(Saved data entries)
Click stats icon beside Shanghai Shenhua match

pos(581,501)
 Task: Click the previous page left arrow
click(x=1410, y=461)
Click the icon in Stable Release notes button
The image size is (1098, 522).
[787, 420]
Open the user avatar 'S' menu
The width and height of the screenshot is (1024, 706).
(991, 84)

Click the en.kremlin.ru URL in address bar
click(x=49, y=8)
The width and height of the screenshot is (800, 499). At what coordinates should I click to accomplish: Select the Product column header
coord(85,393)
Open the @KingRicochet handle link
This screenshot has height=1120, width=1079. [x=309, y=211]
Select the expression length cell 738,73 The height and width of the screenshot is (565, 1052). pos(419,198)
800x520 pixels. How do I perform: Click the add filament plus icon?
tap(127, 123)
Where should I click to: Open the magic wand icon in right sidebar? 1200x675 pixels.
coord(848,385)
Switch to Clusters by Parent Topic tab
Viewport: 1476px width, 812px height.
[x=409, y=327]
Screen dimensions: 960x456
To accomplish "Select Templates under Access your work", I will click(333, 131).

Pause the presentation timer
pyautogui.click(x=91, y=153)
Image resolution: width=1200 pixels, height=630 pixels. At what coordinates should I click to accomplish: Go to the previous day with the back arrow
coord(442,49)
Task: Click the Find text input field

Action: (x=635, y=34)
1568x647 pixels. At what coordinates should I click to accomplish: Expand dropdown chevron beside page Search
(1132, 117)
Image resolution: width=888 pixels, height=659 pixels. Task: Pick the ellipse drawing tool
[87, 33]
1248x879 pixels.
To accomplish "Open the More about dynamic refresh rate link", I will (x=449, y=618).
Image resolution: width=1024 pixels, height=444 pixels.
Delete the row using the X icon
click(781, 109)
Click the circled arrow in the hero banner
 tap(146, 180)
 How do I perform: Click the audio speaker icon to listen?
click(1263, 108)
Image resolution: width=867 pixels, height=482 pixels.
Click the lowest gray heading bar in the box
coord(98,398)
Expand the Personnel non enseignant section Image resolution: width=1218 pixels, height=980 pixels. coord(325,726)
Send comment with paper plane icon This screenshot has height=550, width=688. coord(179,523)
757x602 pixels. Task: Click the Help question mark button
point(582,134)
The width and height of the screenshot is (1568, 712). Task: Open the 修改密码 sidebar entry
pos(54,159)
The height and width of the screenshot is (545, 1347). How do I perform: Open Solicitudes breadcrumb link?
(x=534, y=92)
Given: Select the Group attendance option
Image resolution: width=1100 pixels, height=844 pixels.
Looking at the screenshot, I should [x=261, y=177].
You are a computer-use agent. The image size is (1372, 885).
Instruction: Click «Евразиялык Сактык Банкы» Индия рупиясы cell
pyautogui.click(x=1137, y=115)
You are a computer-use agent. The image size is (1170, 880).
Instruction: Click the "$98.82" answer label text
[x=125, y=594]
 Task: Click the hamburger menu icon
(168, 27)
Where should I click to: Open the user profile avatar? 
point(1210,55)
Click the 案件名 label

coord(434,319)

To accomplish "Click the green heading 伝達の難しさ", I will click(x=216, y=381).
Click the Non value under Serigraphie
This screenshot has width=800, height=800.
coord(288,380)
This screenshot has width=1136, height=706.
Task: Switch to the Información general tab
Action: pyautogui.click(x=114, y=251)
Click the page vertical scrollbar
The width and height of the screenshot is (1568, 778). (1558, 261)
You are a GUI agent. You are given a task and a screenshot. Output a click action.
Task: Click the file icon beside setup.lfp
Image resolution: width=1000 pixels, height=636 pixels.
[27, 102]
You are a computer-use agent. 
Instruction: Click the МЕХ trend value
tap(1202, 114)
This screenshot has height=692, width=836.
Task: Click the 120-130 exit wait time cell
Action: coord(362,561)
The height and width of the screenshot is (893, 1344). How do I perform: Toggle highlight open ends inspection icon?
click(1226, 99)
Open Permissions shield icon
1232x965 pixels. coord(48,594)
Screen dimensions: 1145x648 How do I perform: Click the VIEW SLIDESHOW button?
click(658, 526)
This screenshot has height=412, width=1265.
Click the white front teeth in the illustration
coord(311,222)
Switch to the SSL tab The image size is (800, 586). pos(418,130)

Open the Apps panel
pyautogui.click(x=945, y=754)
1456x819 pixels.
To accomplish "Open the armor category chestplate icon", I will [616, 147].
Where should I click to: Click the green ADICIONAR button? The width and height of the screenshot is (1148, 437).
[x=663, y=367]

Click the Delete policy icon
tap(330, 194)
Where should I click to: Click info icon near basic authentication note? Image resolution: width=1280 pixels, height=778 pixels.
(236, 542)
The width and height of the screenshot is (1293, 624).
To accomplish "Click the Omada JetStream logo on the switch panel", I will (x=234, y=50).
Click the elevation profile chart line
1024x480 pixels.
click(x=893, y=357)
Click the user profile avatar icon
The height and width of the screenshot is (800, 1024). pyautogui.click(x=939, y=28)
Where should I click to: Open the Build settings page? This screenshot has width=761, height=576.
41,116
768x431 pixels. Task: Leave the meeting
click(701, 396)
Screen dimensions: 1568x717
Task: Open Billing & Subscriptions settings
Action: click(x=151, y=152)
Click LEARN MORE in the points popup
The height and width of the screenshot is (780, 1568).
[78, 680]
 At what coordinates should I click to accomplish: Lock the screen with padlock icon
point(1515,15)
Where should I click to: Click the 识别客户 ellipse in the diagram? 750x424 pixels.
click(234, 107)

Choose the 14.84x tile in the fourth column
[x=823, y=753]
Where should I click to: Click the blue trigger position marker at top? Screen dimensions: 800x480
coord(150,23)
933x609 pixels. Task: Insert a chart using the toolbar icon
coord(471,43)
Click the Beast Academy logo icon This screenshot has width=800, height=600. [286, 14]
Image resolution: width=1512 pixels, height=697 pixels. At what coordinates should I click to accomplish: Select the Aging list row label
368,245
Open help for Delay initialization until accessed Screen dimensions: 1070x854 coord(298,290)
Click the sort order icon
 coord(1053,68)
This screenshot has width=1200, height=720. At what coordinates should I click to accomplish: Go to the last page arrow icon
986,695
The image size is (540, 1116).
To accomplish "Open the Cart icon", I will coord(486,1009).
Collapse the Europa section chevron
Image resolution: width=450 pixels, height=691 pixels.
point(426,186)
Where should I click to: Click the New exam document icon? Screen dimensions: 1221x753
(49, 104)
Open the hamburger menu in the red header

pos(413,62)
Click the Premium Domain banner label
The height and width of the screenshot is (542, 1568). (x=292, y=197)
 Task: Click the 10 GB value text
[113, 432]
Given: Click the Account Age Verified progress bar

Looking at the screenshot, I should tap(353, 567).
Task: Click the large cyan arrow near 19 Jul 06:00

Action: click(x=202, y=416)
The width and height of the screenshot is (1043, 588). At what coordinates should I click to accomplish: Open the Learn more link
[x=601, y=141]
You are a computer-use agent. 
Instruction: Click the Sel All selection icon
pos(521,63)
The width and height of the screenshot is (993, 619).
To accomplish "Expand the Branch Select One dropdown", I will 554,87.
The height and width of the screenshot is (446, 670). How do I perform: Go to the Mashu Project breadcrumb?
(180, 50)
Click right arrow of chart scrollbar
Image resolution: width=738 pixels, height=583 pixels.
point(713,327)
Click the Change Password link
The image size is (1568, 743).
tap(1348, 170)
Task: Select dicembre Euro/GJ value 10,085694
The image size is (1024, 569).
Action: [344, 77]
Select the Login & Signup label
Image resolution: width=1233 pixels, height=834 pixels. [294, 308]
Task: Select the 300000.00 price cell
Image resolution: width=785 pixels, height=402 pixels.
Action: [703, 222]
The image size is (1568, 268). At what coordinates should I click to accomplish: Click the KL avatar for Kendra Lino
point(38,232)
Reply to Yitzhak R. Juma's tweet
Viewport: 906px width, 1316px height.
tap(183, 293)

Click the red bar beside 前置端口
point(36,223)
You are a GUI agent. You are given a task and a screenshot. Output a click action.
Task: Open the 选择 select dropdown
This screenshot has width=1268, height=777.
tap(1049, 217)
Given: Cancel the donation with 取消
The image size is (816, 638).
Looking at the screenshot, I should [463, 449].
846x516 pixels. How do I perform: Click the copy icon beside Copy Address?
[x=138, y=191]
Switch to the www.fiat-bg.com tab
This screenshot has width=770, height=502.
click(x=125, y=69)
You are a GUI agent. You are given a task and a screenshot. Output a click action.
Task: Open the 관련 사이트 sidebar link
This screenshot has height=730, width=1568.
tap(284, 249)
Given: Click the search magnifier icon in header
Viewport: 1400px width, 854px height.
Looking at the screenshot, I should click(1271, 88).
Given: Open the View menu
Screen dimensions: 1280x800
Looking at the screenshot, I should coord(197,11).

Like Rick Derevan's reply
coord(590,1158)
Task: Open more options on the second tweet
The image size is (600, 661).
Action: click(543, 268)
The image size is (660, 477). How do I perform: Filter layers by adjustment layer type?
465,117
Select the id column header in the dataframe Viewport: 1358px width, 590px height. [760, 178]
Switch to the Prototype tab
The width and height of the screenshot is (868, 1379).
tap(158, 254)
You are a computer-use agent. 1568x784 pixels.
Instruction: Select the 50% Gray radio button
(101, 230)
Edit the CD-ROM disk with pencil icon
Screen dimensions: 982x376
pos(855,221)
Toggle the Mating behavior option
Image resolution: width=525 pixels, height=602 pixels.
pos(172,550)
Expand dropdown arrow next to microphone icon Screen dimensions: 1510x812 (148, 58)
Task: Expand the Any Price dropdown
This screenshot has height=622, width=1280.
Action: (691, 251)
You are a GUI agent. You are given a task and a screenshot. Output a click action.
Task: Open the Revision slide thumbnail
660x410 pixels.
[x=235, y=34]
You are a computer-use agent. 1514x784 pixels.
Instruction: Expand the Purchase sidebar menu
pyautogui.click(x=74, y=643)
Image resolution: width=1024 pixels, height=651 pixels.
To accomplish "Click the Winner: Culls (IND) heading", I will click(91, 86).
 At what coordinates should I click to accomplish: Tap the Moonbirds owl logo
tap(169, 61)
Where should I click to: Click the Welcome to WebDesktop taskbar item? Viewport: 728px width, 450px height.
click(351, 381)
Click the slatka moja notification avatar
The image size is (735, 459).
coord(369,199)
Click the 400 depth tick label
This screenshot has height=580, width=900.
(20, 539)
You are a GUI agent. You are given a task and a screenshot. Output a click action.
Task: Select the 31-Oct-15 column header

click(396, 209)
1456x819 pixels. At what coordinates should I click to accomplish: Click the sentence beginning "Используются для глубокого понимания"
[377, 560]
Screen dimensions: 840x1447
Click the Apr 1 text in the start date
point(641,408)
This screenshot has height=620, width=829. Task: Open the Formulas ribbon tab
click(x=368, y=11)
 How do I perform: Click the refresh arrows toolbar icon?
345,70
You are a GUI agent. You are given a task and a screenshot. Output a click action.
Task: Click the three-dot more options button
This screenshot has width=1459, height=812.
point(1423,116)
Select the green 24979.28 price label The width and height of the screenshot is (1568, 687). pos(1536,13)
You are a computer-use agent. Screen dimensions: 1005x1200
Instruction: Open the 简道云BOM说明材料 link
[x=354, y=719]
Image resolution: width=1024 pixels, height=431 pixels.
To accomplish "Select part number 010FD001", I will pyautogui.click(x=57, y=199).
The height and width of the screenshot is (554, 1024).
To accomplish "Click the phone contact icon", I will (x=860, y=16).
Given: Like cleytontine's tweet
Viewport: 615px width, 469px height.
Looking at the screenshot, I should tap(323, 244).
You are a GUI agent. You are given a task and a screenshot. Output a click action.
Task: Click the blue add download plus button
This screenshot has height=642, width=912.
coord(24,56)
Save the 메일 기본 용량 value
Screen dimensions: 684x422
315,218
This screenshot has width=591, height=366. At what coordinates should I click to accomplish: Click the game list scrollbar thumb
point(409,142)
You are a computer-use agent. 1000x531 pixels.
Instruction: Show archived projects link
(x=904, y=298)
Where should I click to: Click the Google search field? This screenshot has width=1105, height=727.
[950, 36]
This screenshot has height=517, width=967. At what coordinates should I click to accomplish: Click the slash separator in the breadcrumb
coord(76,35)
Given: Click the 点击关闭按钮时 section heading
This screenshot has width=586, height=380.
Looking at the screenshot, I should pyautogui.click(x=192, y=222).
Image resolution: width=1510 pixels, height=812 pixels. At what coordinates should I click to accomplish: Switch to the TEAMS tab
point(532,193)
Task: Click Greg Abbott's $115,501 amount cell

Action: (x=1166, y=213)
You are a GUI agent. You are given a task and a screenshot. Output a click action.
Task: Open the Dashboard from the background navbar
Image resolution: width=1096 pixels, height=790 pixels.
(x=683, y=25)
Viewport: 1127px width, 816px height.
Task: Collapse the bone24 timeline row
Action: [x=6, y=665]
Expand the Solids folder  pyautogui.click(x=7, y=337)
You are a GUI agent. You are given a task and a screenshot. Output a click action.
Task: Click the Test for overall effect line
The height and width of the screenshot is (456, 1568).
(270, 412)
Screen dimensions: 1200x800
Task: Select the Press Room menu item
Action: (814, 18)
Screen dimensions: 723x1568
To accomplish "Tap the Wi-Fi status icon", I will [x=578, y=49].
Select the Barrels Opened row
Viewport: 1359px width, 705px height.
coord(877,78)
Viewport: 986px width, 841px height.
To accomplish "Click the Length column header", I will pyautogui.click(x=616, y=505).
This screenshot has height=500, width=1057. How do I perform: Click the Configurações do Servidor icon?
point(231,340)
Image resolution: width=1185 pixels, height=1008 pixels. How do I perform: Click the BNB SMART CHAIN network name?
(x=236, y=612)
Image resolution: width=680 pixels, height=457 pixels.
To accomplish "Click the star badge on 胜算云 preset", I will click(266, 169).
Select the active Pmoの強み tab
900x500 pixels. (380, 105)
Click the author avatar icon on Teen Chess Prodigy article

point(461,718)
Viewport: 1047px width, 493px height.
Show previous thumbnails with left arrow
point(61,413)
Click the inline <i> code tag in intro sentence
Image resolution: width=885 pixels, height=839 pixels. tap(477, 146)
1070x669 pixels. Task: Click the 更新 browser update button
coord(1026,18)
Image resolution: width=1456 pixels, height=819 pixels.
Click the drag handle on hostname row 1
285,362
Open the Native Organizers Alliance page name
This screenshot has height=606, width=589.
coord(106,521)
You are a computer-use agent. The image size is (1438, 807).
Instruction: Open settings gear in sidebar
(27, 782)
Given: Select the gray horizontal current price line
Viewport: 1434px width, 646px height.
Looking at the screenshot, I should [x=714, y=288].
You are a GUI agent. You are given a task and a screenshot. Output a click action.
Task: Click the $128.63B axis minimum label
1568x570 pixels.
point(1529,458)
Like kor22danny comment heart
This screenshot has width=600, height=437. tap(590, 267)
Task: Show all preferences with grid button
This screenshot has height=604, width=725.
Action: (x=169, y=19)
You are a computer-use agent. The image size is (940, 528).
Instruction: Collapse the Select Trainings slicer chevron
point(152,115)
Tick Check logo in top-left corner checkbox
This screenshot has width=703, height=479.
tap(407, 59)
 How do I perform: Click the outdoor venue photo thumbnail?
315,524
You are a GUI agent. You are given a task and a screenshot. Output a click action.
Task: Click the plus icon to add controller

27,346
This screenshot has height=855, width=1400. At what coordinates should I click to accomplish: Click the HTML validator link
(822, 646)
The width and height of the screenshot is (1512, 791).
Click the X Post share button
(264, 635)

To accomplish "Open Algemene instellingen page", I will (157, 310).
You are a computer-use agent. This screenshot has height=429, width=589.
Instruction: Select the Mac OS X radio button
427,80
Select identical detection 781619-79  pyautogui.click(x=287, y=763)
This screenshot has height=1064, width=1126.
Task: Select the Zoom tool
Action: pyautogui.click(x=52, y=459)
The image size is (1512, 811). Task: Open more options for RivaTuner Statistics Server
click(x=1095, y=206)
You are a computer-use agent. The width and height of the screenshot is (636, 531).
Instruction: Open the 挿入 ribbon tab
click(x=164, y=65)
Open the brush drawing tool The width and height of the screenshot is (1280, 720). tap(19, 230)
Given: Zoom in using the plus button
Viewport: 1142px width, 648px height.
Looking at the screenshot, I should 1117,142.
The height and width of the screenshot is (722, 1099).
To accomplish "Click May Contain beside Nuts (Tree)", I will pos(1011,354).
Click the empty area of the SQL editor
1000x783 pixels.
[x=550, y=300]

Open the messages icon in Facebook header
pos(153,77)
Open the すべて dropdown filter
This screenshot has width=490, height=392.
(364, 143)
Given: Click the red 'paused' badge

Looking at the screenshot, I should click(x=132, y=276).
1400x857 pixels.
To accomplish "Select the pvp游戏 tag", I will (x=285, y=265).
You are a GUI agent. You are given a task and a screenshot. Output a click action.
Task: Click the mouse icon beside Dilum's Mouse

▸ **EXERCISE REQUIREMENTS**: In the records above, the line with "Instruction: Click the Sel All selection icon" marks the start and the line with "Given: Click the search" marks the end; copy that stretch exactly, both lines included, and nothing else.

▸ **SOLUTION TO THE EXERCISE**:
Instruction: Click the Sel All selection icon
pos(521,63)
The width and height of the screenshot is (993, 619).
To accomplish "Expand the Branch Select One dropdown", I will 554,87.
The height and width of the screenshot is (446, 670). How do I perform: Go to the Mashu Project breadcrumb?
(180, 50)
Click right arrow of chart scrollbar
Image resolution: width=738 pixels, height=583 pixels.
point(713,327)
Click the Change Password link
The image size is (1568, 743).
tap(1348, 170)
Task: Select dicembre Euro/GJ value 10,085694
The image size is (1024, 569).
Action: [344, 77]
Select the Login & Signup label
Image resolution: width=1233 pixels, height=834 pixels. [294, 308]
Task: Select the 300000.00 price cell
Image resolution: width=785 pixels, height=402 pixels.
Action: [703, 222]
The image size is (1568, 268). At what coordinates should I click to accomplish: Click the KL avatar for Kendra Lino
point(38,232)
Reply to Yitzhak R. Juma's tweet
Viewport: 906px width, 1316px height.
tap(183, 293)

Click the red bar beside 前置端口
point(36,223)
You are a GUI agent. You are given a task and a screenshot. Output a click action.
Task: Open the 选择 select dropdown
This screenshot has width=1268, height=777.
tap(1049, 217)
Given: Cancel the donation with 取消
The image size is (816, 638).
Looking at the screenshot, I should [463, 449].
846x516 pixels. How do I perform: Click the copy icon beside Copy Address?
[x=138, y=191]
Switch to the www.fiat-bg.com tab
This screenshot has width=770, height=502.
click(x=125, y=69)
You are a GUI agent. You are given a task and a screenshot. Output a click action.
Task: Open the 관련 사이트 sidebar link
This screenshot has height=730, width=1568.
tap(284, 249)
Given: Click the search magnifier icon in header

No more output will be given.